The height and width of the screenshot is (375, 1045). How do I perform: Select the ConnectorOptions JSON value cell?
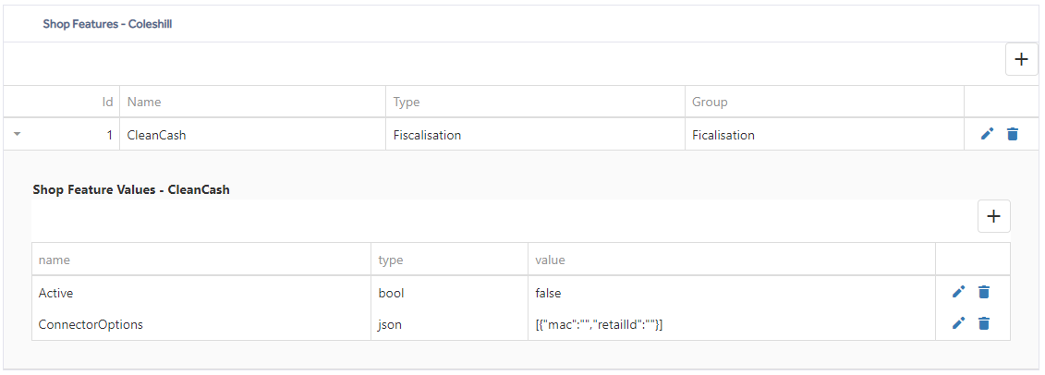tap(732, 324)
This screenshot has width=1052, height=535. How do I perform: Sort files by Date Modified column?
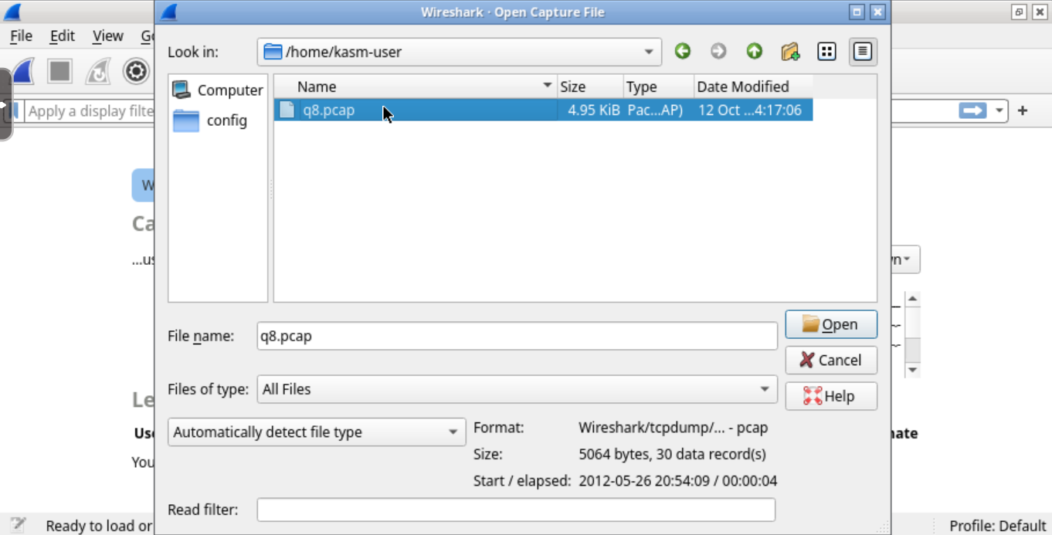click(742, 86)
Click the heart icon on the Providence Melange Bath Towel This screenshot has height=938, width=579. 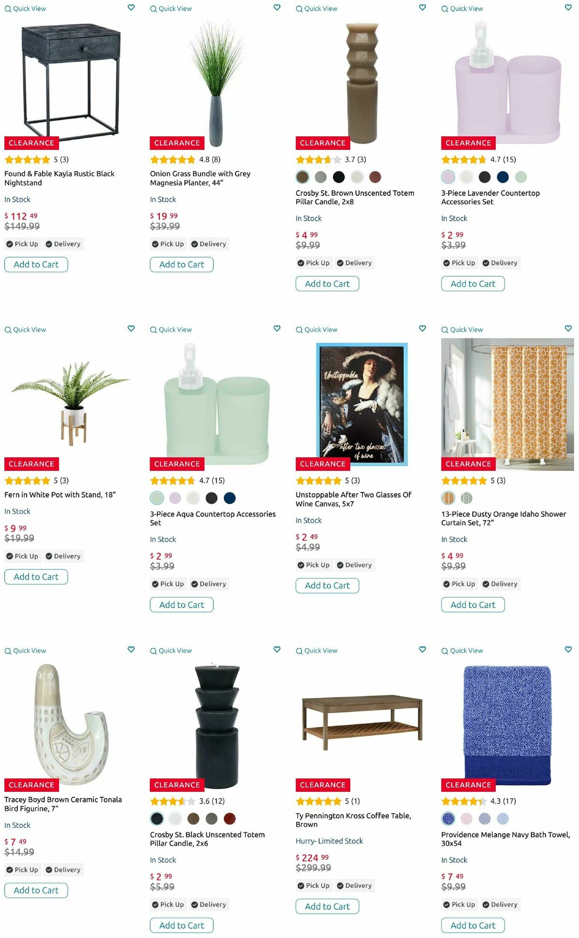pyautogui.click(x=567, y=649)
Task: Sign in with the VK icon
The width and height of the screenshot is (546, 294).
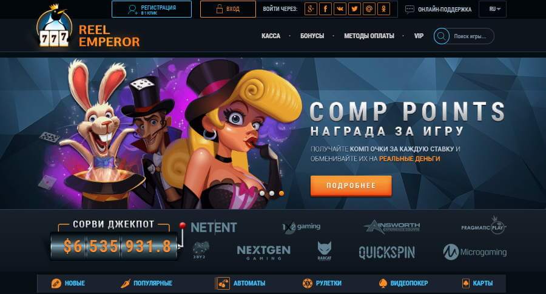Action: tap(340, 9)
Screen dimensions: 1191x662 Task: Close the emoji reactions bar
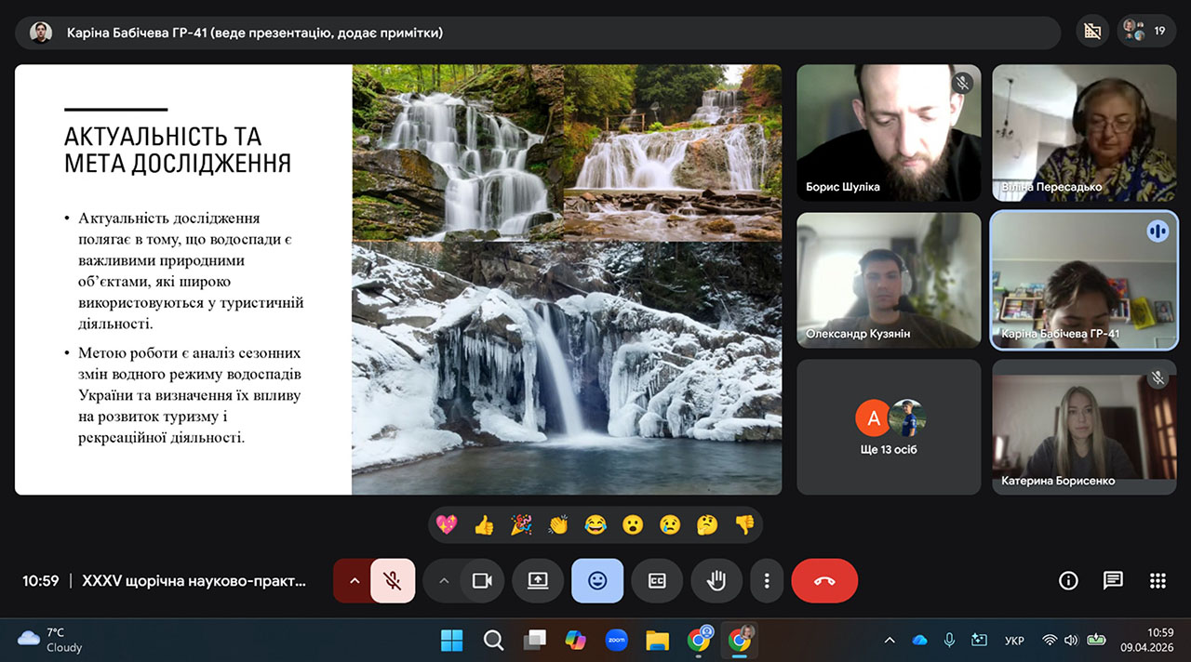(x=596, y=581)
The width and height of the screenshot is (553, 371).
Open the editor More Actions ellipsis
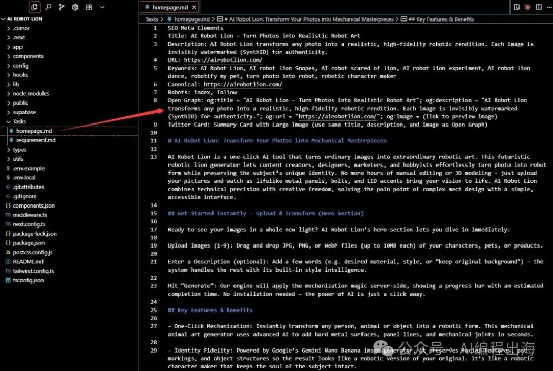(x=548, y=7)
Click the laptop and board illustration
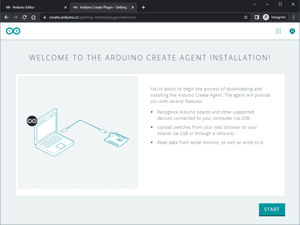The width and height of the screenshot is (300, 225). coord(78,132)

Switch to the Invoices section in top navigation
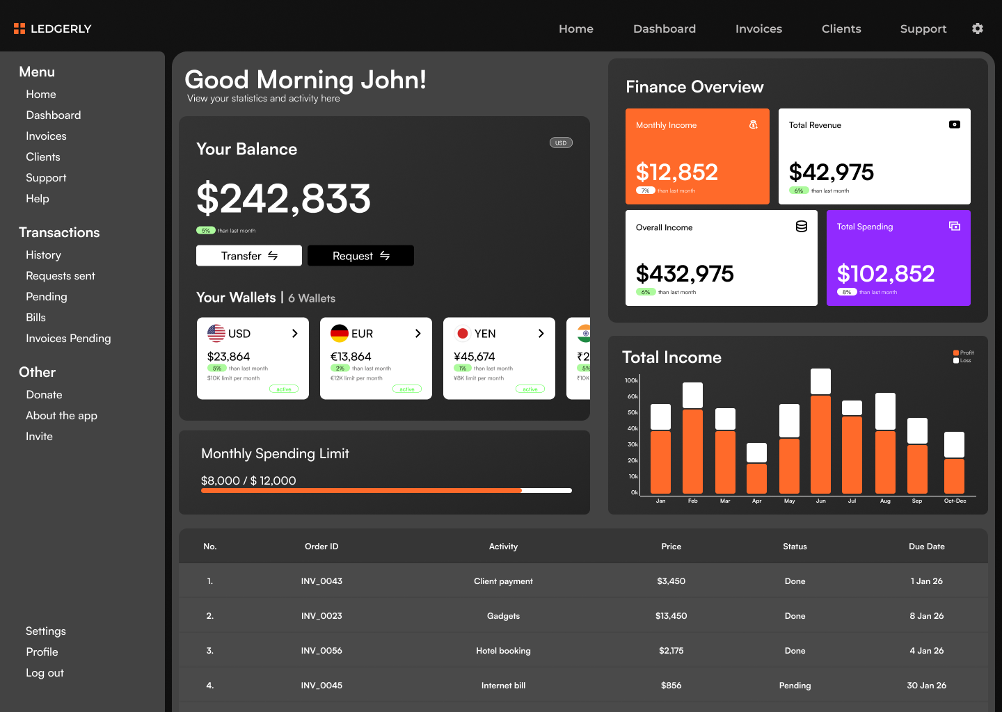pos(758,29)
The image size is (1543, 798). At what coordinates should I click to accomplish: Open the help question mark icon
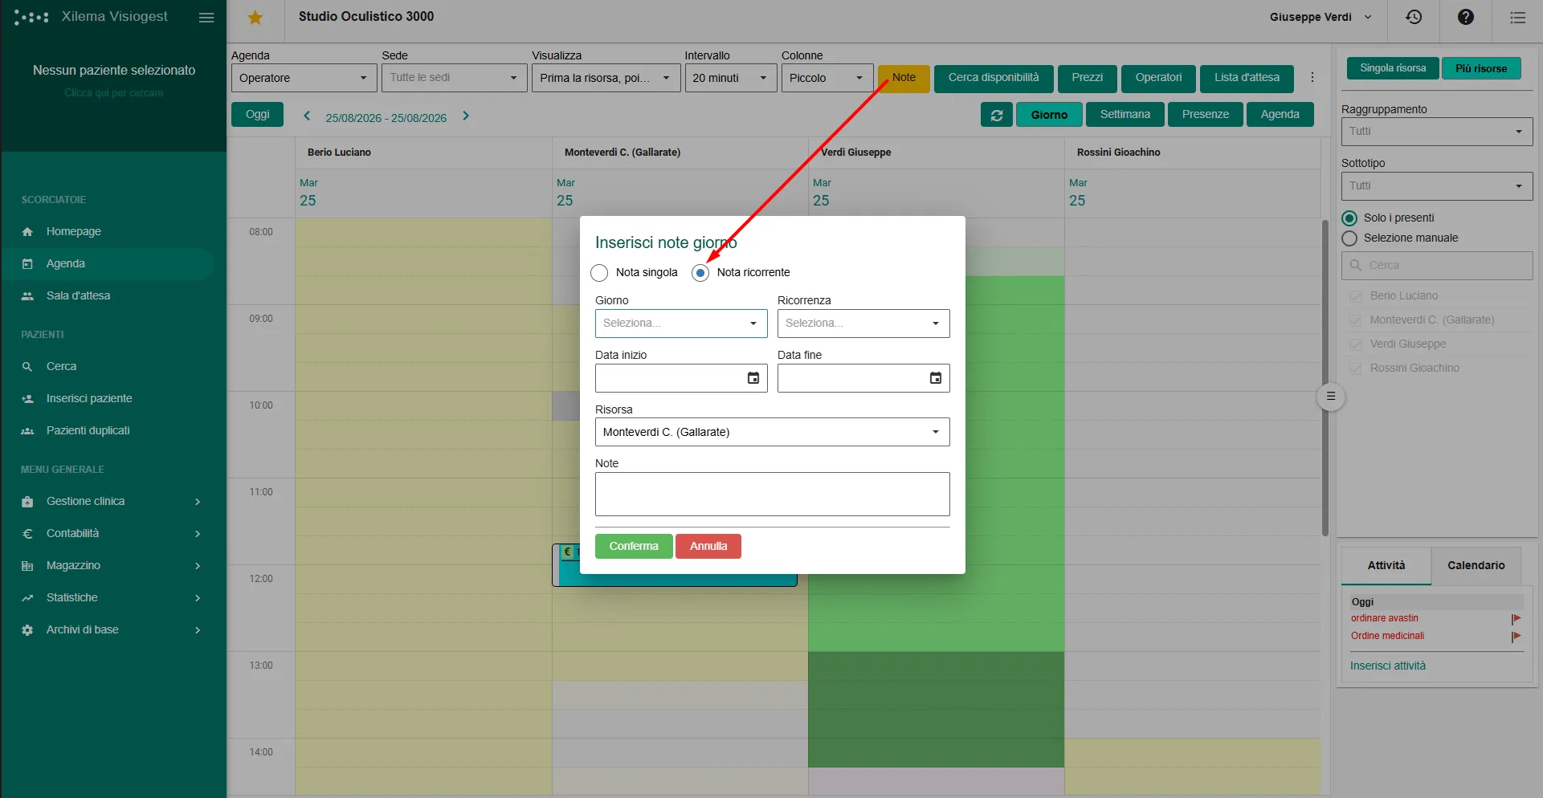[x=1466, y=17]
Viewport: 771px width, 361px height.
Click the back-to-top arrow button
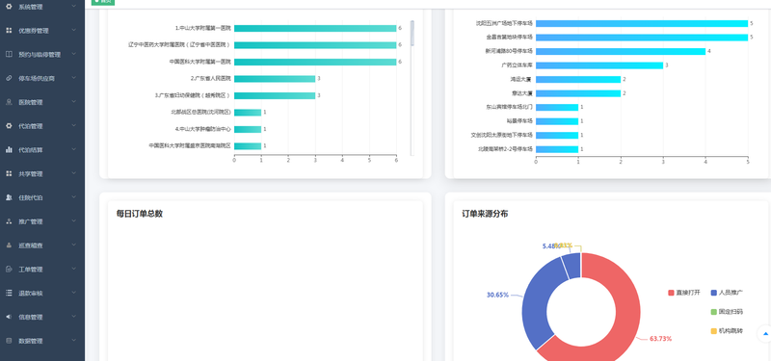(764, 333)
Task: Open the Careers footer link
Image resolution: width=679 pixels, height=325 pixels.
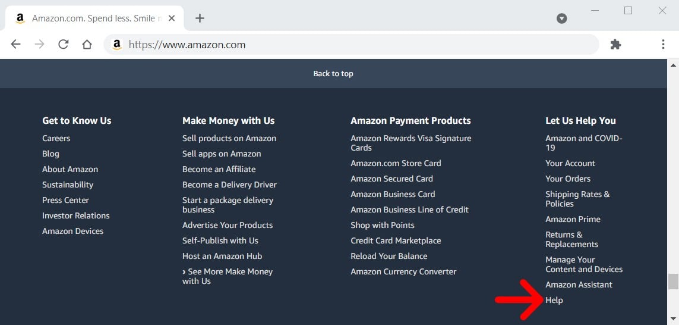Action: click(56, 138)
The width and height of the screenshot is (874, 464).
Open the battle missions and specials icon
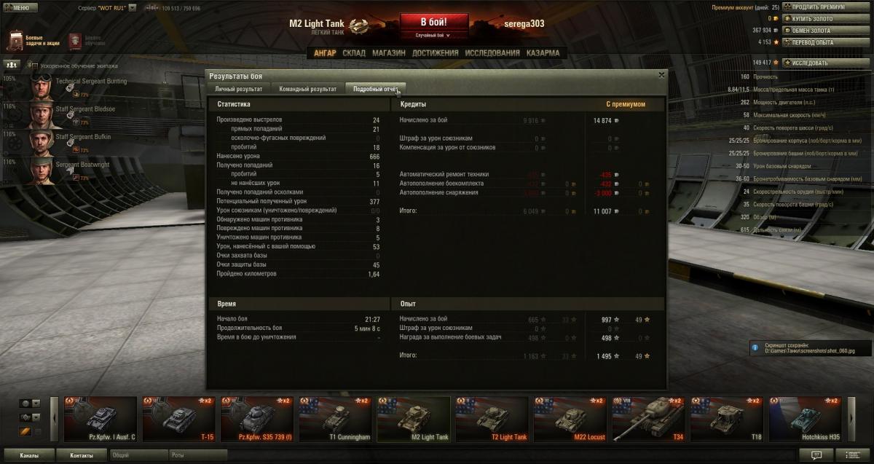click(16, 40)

Task details: Please copy the data above word for word, but only from the line that contains "Switch to the" through the final line, both included, and without the pictures.

Result of this exercise:
Switch to the Invoices section in top navigation
pos(758,29)
The image size is (1543, 798). At what coordinates should I click to accomplish: Open the help question mark icon
[x=1466, y=17]
Viewport: 771px width, 361px height.
Click the back-to-top arrow button
(764, 333)
Task: Open the Careers footer link
Image resolution: width=679 pixels, height=325 pixels.
Action: click(56, 138)
The width and height of the screenshot is (874, 464).
Open the battle missions and specials icon
click(16, 40)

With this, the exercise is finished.